La loi du 22 avril crée l’article L. 3141-19-2 du code du travail qui permet une dérogation à la partie de l’article L. 3141-19-1 du même code sur le début de la période de report. Si à la date de la fin de la période de référence des congés acquis le contrat est suspendu depuis au moins un an, pour un accident ou une maladie professionnels ou non professionnels, la période de report de 15 mois débute à cette date. Deux cas de figure se présentent alors.
Si le salarié n’est pas revenu pendant les 15 mois, qui débute donc à la fin de la période de référence si à cette date l’arrêt est en cours depuis au moins un an, alors il perd le bénéfice des congés payés acquis durant l’arrêt pour maladie ou accident.

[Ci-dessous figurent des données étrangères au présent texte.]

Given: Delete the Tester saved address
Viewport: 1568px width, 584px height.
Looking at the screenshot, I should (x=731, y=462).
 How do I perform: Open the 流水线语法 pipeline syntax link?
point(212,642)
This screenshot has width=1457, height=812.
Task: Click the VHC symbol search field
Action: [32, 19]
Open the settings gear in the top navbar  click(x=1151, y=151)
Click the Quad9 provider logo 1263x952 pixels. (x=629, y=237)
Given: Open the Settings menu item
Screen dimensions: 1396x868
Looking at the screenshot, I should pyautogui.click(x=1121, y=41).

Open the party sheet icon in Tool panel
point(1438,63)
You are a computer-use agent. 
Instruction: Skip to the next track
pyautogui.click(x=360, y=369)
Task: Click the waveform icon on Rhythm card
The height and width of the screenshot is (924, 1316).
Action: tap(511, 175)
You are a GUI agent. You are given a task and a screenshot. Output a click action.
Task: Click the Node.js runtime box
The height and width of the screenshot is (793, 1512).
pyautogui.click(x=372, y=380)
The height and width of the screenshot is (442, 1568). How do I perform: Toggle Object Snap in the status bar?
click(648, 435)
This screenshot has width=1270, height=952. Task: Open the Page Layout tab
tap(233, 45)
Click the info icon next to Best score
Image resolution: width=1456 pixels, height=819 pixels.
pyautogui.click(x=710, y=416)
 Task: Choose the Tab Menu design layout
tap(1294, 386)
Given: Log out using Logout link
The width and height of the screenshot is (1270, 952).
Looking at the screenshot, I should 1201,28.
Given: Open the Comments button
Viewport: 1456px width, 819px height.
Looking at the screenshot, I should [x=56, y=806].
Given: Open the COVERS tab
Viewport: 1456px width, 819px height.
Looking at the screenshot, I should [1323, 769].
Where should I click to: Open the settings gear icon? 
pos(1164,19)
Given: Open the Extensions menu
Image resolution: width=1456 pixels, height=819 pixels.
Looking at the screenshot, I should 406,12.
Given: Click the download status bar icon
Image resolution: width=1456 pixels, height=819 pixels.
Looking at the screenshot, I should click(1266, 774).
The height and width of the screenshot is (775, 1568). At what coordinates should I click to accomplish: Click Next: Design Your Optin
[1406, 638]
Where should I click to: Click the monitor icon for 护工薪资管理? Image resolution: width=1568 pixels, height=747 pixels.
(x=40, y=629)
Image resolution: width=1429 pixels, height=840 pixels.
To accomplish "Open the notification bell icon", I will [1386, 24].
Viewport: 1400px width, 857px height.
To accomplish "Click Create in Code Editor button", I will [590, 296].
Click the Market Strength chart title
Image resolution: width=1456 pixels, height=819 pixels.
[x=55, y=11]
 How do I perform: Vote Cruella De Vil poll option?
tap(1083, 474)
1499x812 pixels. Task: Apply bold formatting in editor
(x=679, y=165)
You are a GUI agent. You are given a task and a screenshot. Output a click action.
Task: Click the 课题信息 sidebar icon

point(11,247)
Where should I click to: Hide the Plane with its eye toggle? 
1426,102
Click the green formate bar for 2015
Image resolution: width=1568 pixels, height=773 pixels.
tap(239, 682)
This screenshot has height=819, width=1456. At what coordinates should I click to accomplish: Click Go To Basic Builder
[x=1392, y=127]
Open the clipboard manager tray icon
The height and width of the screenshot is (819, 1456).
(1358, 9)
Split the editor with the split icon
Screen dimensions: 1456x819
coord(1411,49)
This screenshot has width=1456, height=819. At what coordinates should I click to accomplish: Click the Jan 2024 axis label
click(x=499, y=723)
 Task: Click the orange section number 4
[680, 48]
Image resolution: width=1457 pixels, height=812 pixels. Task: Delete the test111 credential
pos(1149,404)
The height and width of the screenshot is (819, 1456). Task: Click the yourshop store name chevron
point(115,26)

Si le salarié revient à l’issue d’un arrêt pour maladie ou accident pendant la période de report des 15 mois, enclenchée à la fin de la période de référence sur laquelle le salarié est arrêté, il peut alors bénéficier des congés payés acquis pendant son arrêt, et ce sur le temps de report restant.
Ainsi, un salarié qui revient au bout de 10 mois de la période de report aura droit à une période de report de 5 mois. Cette période de report de 5 mois est suspendue au moment du retour du salarié et redémarre lorsque l’employeur communique au salarié les informations prévues à l’article L. 3141-19-3 du code du travail.
→ La loi du 22 avril 2024, entrée en vigueur le 24 avril 2024, portant diverses dispositions d’adaptation au droit de l’Union européenne met en conformité le droit français avec le droit européen sur la question de l’acquisition des congés payés pendant un arrêt de travail non professionnel.
→ Les salariés concernés cumulent désormais 2 jours par mois de congés payés, contre 2,5 jours pour les arrêts d’origine professionnelle, peu importe la durée de l’arrêt.
→ Cette loi est rétroactive, selon les situations, les salariés peuvent remonter jusqu’au 1er décembre 2009 pour réclamer des congés payés acquis pendant un arrêt non professionnel.
→ Les salariés ont 15 mois pour prendre des congés non pris pour cause d’arrêt.
Le Conseil constitutionnel, saisi en novembre 2023 par la Cour de cassation d’une question prioritaire de constitutionnalité, a tranché en février 2024 sur le fait que l’article L. 3141-5 du code du travail dans sa rédaction résultant de la loi du 8 août 2016 est conforme à la Constitution. Il a estimé que le législateur peut « prévoir des règles différentes d’acquisition des droits à congé payé pour les salariés en arrêt maladie », selon qu’il est d’origine professionnelle ou non.
L’instance a aussi indiqué que la limitation à un an de « la période prise en compte pour le calcul des congés payés d’un salarié absent pour cause d’accident du travail ou de maladie professionnelle » est aussi conforme à la Constitution.
La « prescription triennale » pose question. D’un côté, le Conseil d’Etat estime que les salariés ayant quitté leur employeur depuis plus de 3 ans n’ont pas de recours devant la justice. De l’autre, la Cour de cassation, allant dans le sens du droit européen, jugeait dans un des arrêts du 13 septembre 2023 que « le délai de prescription de l’indemnité de congés payés ne peut commencer à courir que si l’employeur a pris les mesures nécessaires pour permettre au salarié d’exercer effectivement son droit à congé payé ». La Cour d’appel de Versailles va en ce sens dans une décision du 18 mai 2022.
Cet aspect du sujet n’a pas été abordé avec la loi DDADUE. Si un arrêt survenu avant les congés permet un report, ce n’est pas le cas des arrêts prescrits pendant des congés. L’administration française note ainsi que, peu importe si l’arrêt se termine avant ou après les congés payés posés d’un salarié, « son congé n’est pas prolongé de la durée de son arrêt maladie ». Ceci contrevient à un arrêt du 21 juin 2012 de la Cour de justice de l’Union européenne qui estime que la directive 2003/88/CE du Parlement européen et du Conseil du 4 novembre 2003 (art. 7 paragraphe 1) « s’oppose à des dispositions nationales prévoyant qu’un travailleur, en incapacité de travail survenue durant la période de congé annuel payé, n’a pas le droit de bénéficier ultérieurement dudit congé annuel coïncidant avec la période d’incapacité de travail ».